As the war in Yemen grinds on, it is likely that a somewhat limited relationship between the Houthis and Iran will develop, along with the Houthis’ military capabilities. Iran can only be delighted by the fact that Saudi Arabia is mired in a war that it cannot win. There is little doubt Iran will want to prolong this at limited cost to itself. After all, the Saudis and Israelis did the same thing to the Egyptians when the Egyptians invaded Yemen. Both countries, along with Iran, which was then governed by the Shah, aided and armed Yemen’s royalist forces so that they could continue their fight against the Egyptian military. The strategy worked and Egyptian President Nasser’s expansionist aims did not survive the war.
By continuing its war in Yemen, Saudi Arabia risks generating blow-back just as profound as that experienced by Nasser 50 years ago. The Saudi effort in Yemen may well end up creating exactly what they fear — a Hezbollah-like organization that is capable and has deep societal and political roots.

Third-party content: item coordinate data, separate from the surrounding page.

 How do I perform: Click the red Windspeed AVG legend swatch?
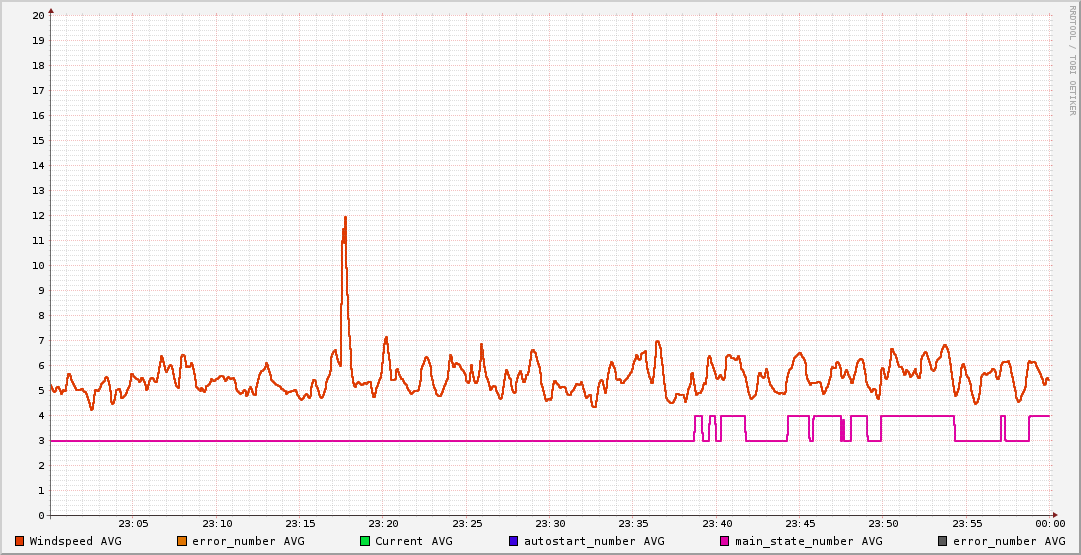(19, 541)
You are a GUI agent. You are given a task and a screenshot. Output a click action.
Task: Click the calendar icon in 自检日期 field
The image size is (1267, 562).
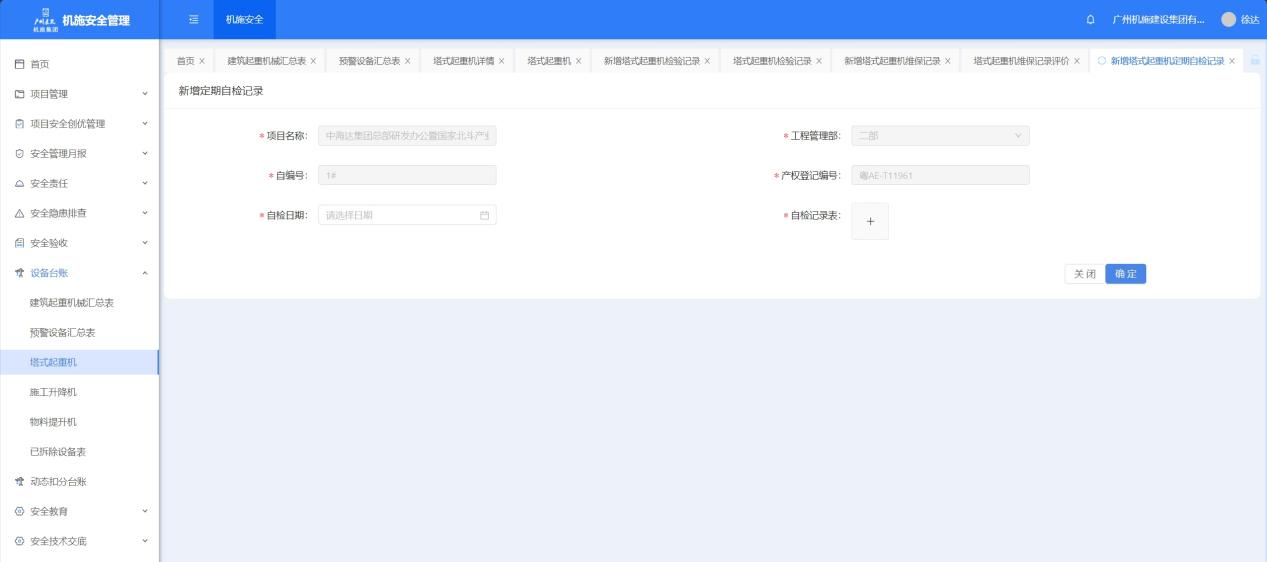(485, 215)
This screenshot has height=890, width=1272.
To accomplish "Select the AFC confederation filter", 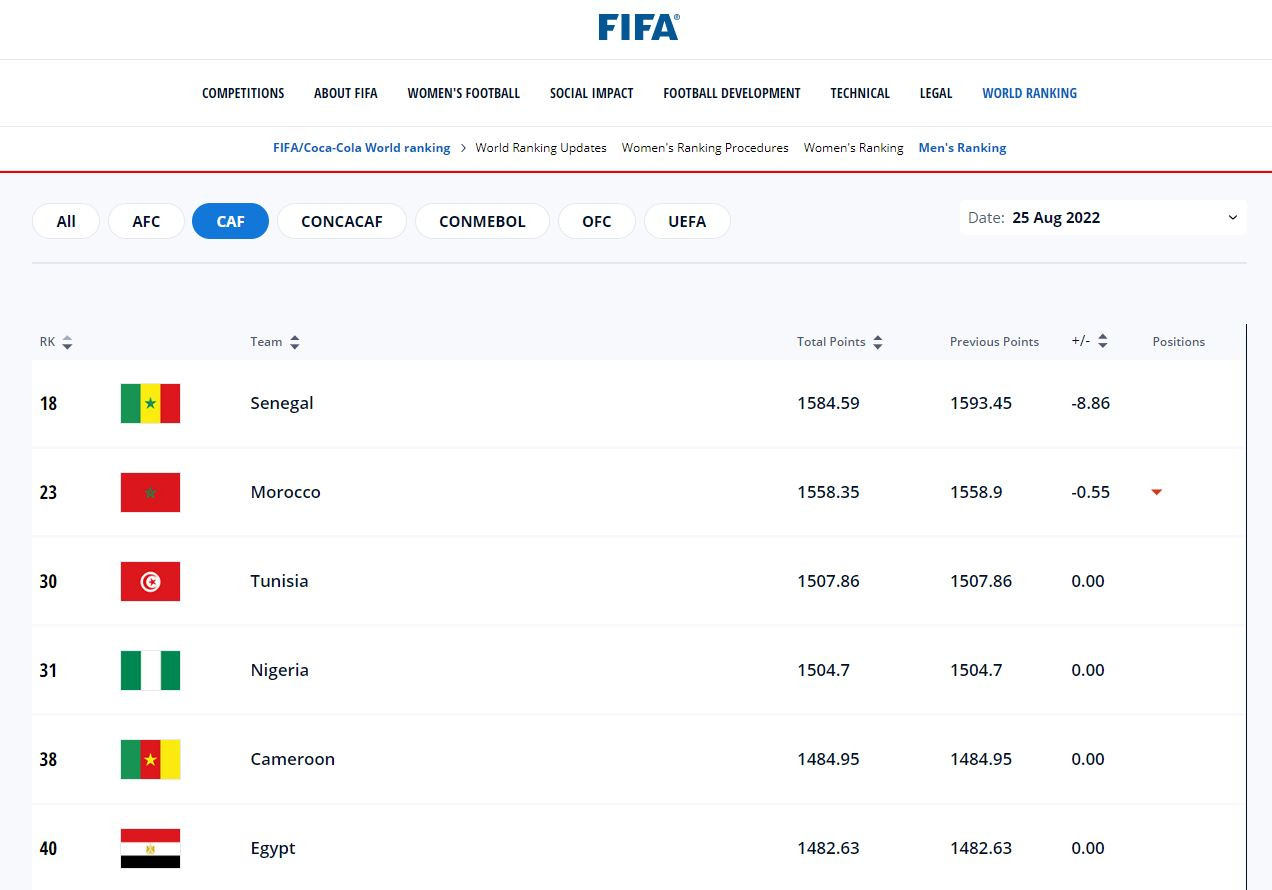I will [x=146, y=221].
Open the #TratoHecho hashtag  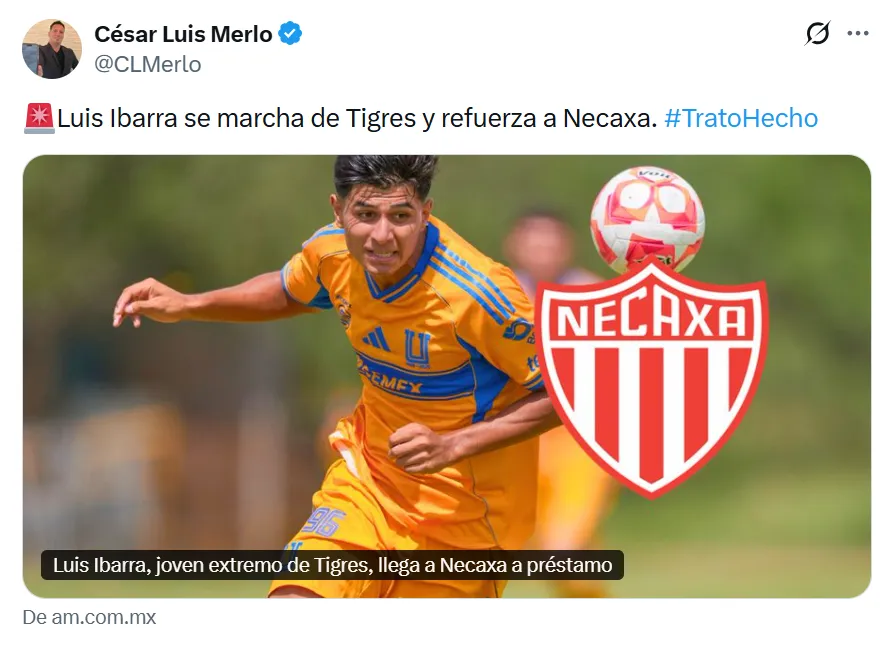click(741, 119)
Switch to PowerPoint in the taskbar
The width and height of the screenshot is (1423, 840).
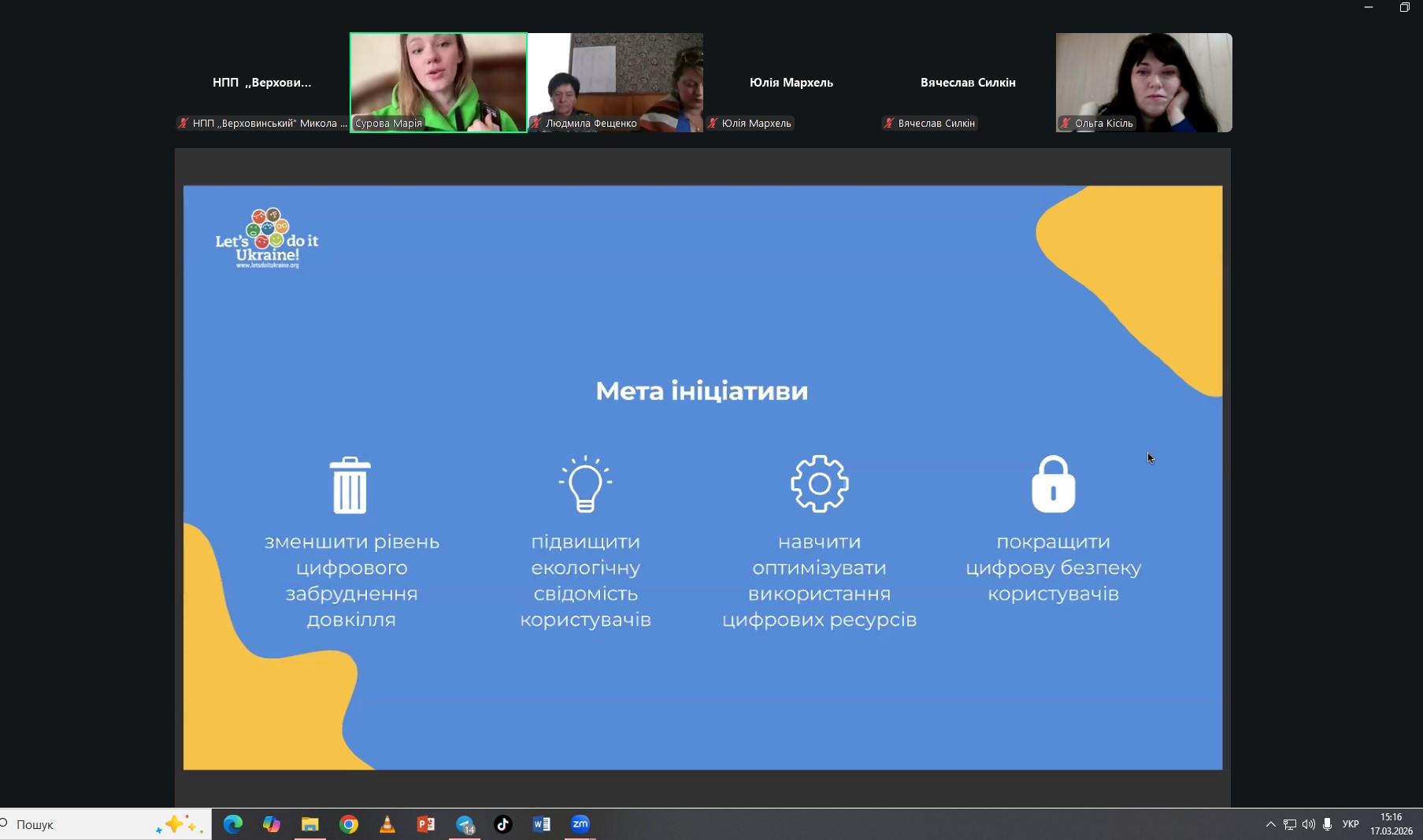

Muhammad bin Salman set out to show the region and the world that the Saudi military was a formidable force that could quickly rein in a group of rag-tag rebels. After months of unrelenting aerial bombardment, a devastating blockade and billions of dollars spent, Saudi Arabia and its allies have achieved none of their objectives. The Houthis and their allies show no signs of giving up the fight, al-Qaeda is resurgent across the south, millions of Yemenis are even more impoverished than they were, and at least 10,000 Yemenis have died in the war (al-Jazeera, January 17). The only real beneficiary has been Iran.

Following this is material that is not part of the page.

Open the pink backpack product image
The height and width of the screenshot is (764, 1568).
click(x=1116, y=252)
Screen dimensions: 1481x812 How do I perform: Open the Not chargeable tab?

Despite all of Saudi Arabia’s bluster about the threat posed by Iran, its policies, at least in Yemen, have done nothing to mitigate that threat. On the contrary, continuing the war in Yemen may well enhance what is now limited Iranian influence there. Muhammad bin Salman clearly has no exit strategy for his country’s involvement in Yemen and no means to secure his objectives. This does not portend well for the House of Saud, the people of Yemen or the region.
The current turmoil within the House of Saud cannot be separated from the country’s failed efforts in Yemen. Muhammad bin Salman has much to prove and is not likely to back down, but the young prince could cost the House of Saud dearly in terms of blood and treasure. The Saudis should heeded the words of the Kingdom’s founder, King Abd al-Aziz ibn Saud, a man as calculating as he was cautious, who purportedly said on his deathbed: “The good or evil for us will come from Yemen.” 
 See: Jesse Ferris, Nasser’s Gamble: How Intervention in Yemen Caused the Six Day War and the Decline of Egyptian Power, Princeton University Press (2015).
 See: Marieke Brandt, Tribes and Politics in Yemen: A History of the Houthi Conflict, Oxford University Press (2017).
 Christopher Van Hollen, “North Yemen: A Dangerous Pentagonal Game,” Washington Quarterly 5(3), 1982, p.137.